Modern Montgomery’s history begins in 1814, when General Andrew Jackson built Fort Jackson on the old site of Fort Toulouse. Shortly afterwards the US-Creek Indian War ended — 20 million acres of land was ceded to the US government. The city incorporated in 1819 and Alabama was admitted to the Union. By 1846, Montgomery was named state capital. City founder Andrew Dexter, had earlier donated the hill at the top of Market Street (now Dexter Avenue) where goats grazed. The nickname “Goat Hill” remains today.

Selma, located 54 miles west of Montgomery, was incorporated in 1820 and given the name by William Rufus King, who was one of Alabama’s first U.S. senators.
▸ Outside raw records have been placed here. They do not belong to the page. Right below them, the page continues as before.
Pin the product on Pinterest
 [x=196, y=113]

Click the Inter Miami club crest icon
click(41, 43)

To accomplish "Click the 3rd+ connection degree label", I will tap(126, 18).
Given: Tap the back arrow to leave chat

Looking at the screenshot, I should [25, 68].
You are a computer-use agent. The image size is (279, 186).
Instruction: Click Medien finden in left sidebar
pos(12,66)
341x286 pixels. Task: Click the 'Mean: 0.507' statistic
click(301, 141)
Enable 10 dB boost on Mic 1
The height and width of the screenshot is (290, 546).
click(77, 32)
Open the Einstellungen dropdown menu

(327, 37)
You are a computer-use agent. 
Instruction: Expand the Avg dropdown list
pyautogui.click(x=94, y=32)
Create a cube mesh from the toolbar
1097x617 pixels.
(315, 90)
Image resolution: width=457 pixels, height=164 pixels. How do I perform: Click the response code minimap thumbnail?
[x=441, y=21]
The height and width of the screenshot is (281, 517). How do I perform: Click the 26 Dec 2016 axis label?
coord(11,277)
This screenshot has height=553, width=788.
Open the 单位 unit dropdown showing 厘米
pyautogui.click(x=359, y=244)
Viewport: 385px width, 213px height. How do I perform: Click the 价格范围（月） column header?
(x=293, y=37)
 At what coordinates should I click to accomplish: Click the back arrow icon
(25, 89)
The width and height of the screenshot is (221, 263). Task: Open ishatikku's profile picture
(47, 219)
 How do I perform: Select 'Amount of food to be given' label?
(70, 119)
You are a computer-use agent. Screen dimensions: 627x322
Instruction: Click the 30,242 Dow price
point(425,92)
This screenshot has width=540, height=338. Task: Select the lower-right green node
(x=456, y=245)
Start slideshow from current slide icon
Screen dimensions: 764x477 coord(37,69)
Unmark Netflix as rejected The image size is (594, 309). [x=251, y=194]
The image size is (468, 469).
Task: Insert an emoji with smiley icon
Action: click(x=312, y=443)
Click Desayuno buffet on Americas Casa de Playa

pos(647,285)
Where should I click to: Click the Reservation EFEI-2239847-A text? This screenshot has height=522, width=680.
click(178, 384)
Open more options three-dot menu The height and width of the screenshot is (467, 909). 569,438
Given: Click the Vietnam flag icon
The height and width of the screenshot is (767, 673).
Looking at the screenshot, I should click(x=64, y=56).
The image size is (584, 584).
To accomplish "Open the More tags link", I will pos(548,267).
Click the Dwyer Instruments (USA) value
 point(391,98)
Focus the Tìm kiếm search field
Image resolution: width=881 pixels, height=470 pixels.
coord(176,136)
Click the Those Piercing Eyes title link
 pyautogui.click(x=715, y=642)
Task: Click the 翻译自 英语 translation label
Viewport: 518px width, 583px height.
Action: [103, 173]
In its heyday, Selma was the cotton capital of Alabama and a cultural center for the state.

Our nation changed based on actions invoked in Montgomery on 11 January 1861. On that date, Alabama seceded from the Union and Montgomery became the “Cradle of the Confederacy” by serving as the first capitol of the Confederate States of America. On 18 February 1861, Jefferson Davis was inaugurated Confederate President on the capitol steps. On 11 April 1861, the telegram ordering Confederate soldiers to fire on Fort Sumter was sent from the Winter Building on Dexter Avenue, thus beginning the Civil War. For political and military reasons, the Confederacy moved its capitol to Richmond, Virginia in May 1861.

One of the last battles of the Civil War was fought in Montgomery on 2 April 1865. Towards the end of the war that April, the volunteer Black Fire Brigade saved Montgomery from burning like Atlanta, when 88,000 bales of cotton were safely set ablaze to prevent confiscation by Union troops.

Sandwiched between the Civil War and the Civil Rights Movement, are two remarkable events indicating tremendous progress for mankind. In 1887, the city’s street railway became the first electric trolley system in the Western Hemisphere. In 1910, Orville and Wilburn Wright established the nation’s first school for powered flight in Montgomery at what is now Maxwell Air Force Base. The first night flights in aviation history also take place here.

For a region that gave birth to the Confederacy, it was impossible for its white citizens to stay fixed on high-minded ideals. When Northern troops left in 1877, so did the Reconstruction Era. Their piercing hatred of African Americans’ newly found civil rights during Reconstruction quickly took the forefront. Black Codes were passed left and right. The Supreme Court, in its most immoral and unjust decision, approved “Separate but Equal Treatment of the Races” in the Plessy vs. Ferguson decision of 1896, empowering states like Alabama reverse most gains of black citizenship.

By the 1900s, America’s Jim Crow Apartheid was singing in full regalia with Alabama leading the chorus. But as so often happens in history, from great pain is born great joy — the Civil Rights Movement from Dr. Martin Luther King becoming pastor of Dexter Avenue Baptist Church, Montgomery Bus Boycott and the Selma-to-Montgomery March.